● **Compito assegnato A**: Trascriva fedelmente il brano del testo sulla Tenuta Stella. Parta dalle parole "Appena sotto e" e si fermi dopo "d’aria, le rinfresca.".

● **Testo da leggere**:

* * *

La Località Sdencina è a poca distanza da Scriò, il luogo da cui derivano le uve per uno dei vini più estrosi della cantina, che si trova sulla sommità di questo rilievo.
È la Tenuta Stella, un’azienda “decantata” da prestigiose testate, dal Gambero Rosso a Boris Maskow, da Robert Parker a Marco Gatti e Paolo Massobrio. Proprio Gatti e Massobrio, per primi, hanno intuito le potenzialità della Tenuta Stella e dei suoi vini inserendoli, nel 2012, nella classifica de “I mille eccellenti vini d’Italia” (pubblicata nel libro, “L’Ascolto del Vino”).
Inoltre, a Golosaria 2012, Tenuta Stella è stata annoverata tra le 35 cantine più meritevoli d’Italia, del 2012.
Siamo a Dolegna del Collio, in provincia di Gorizia, nella parte più alta del Collio.
Appena sotto e tutt’intorno a questo fazzoletto di terra, una distesa di terrazzamenti si adagia sulle marne calcaree, proprio laddove un tempo c’era il mare.
Se ti metti a scavare un po’ più a fondo, rischi d’imbatterti ancora in reperti fossili lasciati lì in seguito al ritiro delle acque marine.
I colli sono il tratto caratteristico di questo territorio.
Sono suggestivi ma ripidi e per allevare la vite in queste condizioni ci vuole un fisico bestiale, soprattutto d’estate, quando le temperature superano i 35 gradi.
I vigneti di Stella sono volti a sud-est, il che permette loro di prendere il sole per gran parte della giornata.
Di giorno, in estate, la calura avvolge con la sua veste ardente le bacche dell’uva scaldando la loro polposa anima e di notte la brezza del mare, lontano non più di trenta chilometri in linea d’aria, le rinfresca.
Proprio questa escursione termica favorisce la maturazione di uve eccezionali con elevata sapidità.
Guardando le vigne hai subito l’idea di una radicata tradizione vitivinicola.

* * *

● **Record forniti**:
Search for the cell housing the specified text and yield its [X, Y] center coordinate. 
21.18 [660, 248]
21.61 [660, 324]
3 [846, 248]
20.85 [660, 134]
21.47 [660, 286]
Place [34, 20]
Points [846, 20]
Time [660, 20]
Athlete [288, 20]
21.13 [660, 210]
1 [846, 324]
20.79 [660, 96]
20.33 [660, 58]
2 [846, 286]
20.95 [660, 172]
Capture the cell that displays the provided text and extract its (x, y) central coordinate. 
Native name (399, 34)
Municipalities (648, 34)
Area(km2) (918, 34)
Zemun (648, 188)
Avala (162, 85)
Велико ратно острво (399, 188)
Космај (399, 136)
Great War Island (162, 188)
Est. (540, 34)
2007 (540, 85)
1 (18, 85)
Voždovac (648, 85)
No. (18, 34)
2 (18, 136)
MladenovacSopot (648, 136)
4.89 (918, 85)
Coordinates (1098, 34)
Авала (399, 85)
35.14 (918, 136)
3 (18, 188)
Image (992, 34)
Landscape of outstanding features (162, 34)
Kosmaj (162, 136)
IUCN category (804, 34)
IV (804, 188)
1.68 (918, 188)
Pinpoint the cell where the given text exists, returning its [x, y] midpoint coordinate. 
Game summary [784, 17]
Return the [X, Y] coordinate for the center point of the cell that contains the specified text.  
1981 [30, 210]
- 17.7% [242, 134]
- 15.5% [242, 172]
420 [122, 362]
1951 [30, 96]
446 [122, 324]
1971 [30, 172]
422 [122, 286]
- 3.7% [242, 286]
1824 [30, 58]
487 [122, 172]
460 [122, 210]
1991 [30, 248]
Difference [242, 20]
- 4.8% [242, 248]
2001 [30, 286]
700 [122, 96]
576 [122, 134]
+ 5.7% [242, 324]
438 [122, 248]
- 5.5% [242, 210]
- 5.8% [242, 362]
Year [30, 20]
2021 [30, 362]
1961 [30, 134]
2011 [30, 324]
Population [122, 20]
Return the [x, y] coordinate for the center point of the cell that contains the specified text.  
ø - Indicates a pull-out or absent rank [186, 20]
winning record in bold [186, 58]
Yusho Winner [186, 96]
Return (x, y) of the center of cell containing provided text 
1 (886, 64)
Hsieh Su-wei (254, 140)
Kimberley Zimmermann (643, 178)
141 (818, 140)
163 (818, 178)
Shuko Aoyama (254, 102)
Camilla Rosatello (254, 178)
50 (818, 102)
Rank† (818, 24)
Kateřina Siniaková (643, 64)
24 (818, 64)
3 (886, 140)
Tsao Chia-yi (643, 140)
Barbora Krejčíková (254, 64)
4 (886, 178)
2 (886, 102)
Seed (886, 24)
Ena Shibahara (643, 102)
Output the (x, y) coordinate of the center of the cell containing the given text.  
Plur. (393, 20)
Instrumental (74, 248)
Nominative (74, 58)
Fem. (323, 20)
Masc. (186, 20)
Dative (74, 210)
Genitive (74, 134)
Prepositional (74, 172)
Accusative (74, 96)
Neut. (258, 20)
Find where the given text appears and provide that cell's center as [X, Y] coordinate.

* * *

● **Compito assegnato B**: Riscriva i record partendo dal primo e fermandosi dopo la riga che contiene "Municipalities (648, 34)", sostituendo "cell" con "box" e lasciando invariato tutto il resto. Riporti soltanto queste righe.

● **Risposta A**:
Appena sotto e tutt’intorno a questo fazzoletto di terra, una distesa di terrazzamenti si adagia sulle marne calcaree, proprio laddove un tempo c’era il mare.
Se ti metti a scavare un po’ più a fondo, rischi d’imbatterti ancora in reperti fossili lasciati lì in seguito al ritiro delle acque marine.
I colli sono il tratto caratteristico di questo territorio.
Sono suggestivi ma ripidi e per allevare la vite in queste condizioni ci vuole un fisico bestiale, soprattutto d’estate, quando le temperature superano i 35 gradi.
I vigneti di Stella sono volti a sud-est, il che permette loro di prendere il sole per gran parte della giornata.
Di giorno, in estate, la calura avvolge con la sua veste ardente le bacche dell’uva scaldando la loro polposa anima e di notte la brezza del mare, lontano non più di trenta chilometri in linea d’aria, le rinfresca.

● **Risposta B**:
Search for the box housing the specified text and yield its [X, Y] center coordinate. 
21.18 [660, 248]
21.61 [660, 324]
3 [846, 248]
20.85 [660, 134]
21.47 [660, 286]
Place [34, 20]
Points [846, 20]
Time [660, 20]
Athlete [288, 20]
21.13 [660, 210]
1 [846, 324]
20.79 [660, 96]
20.33 [660, 58]
2 [846, 286]
20.95 [660, 172]
Capture the box that displays the provided text and extract its (x, y) central coordinate. 
Native name (399, 34)
Municipalities (648, 34)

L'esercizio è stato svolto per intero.